What you should do: The answer must consist solely of the line containing "Where should I" and every line after it in the records below, through the last, each reproduced exactly.
#### Data for this task ####
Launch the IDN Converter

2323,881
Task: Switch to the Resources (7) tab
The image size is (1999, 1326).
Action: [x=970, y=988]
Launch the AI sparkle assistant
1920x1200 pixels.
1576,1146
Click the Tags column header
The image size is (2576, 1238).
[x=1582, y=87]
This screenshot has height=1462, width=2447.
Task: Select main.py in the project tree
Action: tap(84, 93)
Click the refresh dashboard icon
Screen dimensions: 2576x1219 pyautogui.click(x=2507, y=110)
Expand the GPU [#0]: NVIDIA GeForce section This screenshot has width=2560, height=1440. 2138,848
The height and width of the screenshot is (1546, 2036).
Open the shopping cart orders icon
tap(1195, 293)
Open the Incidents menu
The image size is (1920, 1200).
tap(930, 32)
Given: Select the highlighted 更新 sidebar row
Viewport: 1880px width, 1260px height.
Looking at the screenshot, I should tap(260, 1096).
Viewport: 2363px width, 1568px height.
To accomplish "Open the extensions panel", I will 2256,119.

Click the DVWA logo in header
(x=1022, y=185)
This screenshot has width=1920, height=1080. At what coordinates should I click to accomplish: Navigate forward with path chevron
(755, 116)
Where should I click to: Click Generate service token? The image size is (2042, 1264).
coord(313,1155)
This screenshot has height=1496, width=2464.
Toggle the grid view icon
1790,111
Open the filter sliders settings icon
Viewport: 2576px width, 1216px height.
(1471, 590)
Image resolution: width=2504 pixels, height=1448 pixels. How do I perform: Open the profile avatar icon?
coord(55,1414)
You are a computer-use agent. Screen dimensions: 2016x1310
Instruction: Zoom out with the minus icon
####
Answer for the task:
Where should I click to: Click Generate service token? The image size is (2042, 1264).
coord(313,1155)
This screenshot has height=1496, width=2464.
Toggle the grid view icon
1790,111
Open the filter sliders settings icon
Viewport: 2576px width, 1216px height.
(1471, 590)
Image resolution: width=2504 pixels, height=1448 pixels. How do I perform: Open the profile avatar icon?
coord(55,1414)
You are a computer-use agent. Screen dimensions: 2016x1310
Instruction: Zoom out with the minus icon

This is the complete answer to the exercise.